FIG 66.1, Throwing creates valgus torque on the elbow that results in medial tension (A), lateral compression (B), and posterior shear forces (C).

Pathomechanics

The mechanics of high-velocity throwing generate distinctive forces in the elbow that must be resisted by articular, ligamentous, and muscular constraints. The ulnohumeral articulation provides stability in the extremes of motion, from 0 to 20 degrees of flexion and beyond 120 degrees of flexion, whereas static and dynamic soft tissue restraints are responsible for the intervening 100 degrees arc of motion. As the elbow approaches terminal extension during arm deceleration, the combined valgus force and angular moment are dissipated as the posteromedial olecranon contacts the trochlea and olecranon fossa. The resultant shear and compressive forces can be amplified by poor control of dynamic muscular constraints, and traumatic abutment in the posterior compartment ensues. The repetitive compressive and shear forces induce reactive bone formation, resulting in osteophytes localized to the posteromedial tip of the olecranon. Corresponding so-called kissing lesions of chondromalacia may exist in the olecranon fossa and posteromedial trochlea in addition to loose bodies.

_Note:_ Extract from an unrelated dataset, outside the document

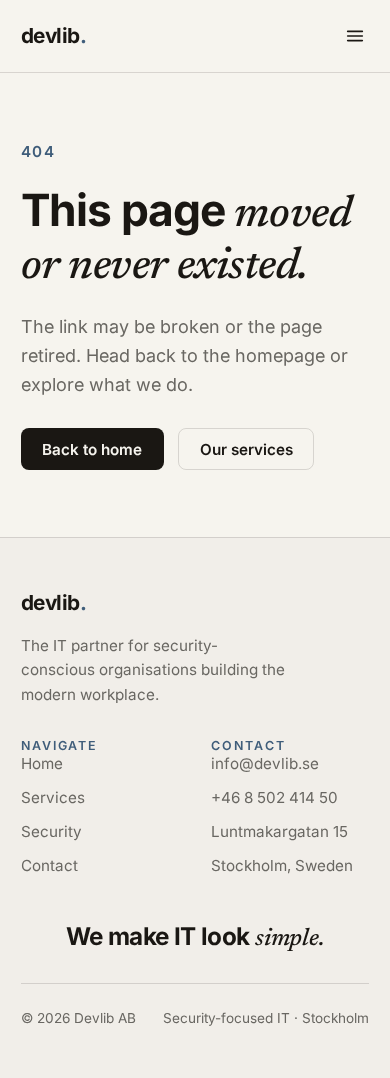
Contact (49, 865)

The relationship of posteromedial impingement (PMI) of the olecranon and valgus instability has been the focus of several clinical and biomechanical studies. In a radiographic examination of 135 asymptomatic professional pitchers, Conway has identified olecranon tip exostosis in 24% of lateral radiographs and found that 21% of pitchers had 1.0 mm or more of increased relative valgus laxity on stress radiographs. For players with exostosis formation, 34% had relative valgus laxity of 1.0 mm or greater, compared to only 16% of players without exostosis formation. These data supported a plausible relationship between posteromedial impingement and valgus laxity. In a subsequent biomechanical study, Ahmad et al. investigated the effect of partial- and full-thickness UCL injuries on the contact forces of the posterior elbow. Pressure-sensitive film was placed in the posteromedial compartment of the cadaver specimens, which were then subjected to physiologic valgus stresses. UCL insufficiency was found to alter the contact area and pressure between the posteromedial trochlea and olecranon, helping explain the development of posteromedial osteophytes.

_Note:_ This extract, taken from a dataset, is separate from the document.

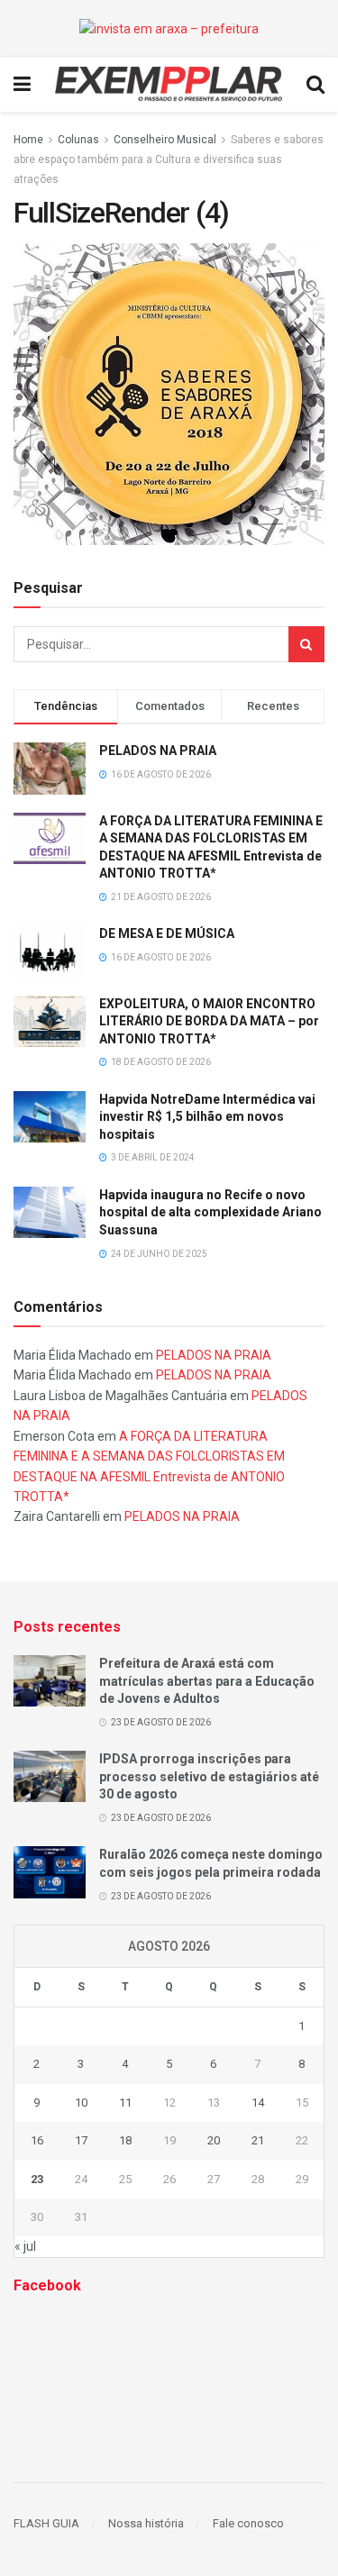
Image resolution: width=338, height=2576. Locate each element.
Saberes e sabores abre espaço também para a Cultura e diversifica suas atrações (169, 160)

Other biomechanical studies have investigated the reciprocal relationship of the posteromedial olecranon acting as a stabilizing buttress to medial tensile forces. It has been suggested that aggressive bone removal when treating PMI increases valgus instability and subsequent strain on the UCL, which may result in UCL injury following olecranon resection. Kamineni et al. used an electromagnetic tracking device in cadaver elbows to investigate the strain in the anterior bundle of the UCL as a function of increasing applied torque and posteromedial resections of the olecranon. A nonuniform change in strain at 3 mm of resection during flexion and valgus testing suggested that removal of the posteromedial olecranon beyond 3 mm jeopardized UCL injury. A subsequent cadaveric study examined the kinematic effects of increasing valgus and varus torques and sequential posteromedial olecranon resections. Although no single critical amount of olecranon resection was identified, valgus angulation of the elbow increased with all resection levels.

In summary, the basic science literature supports the posteromedial articulation of the elbow as an important stabilizer to valgus stress. The implications for the professional throwing athlete are important, and it is recommended that only pathologic osteophytes be removed from the olecranon during resection, and normal bone should be preserved.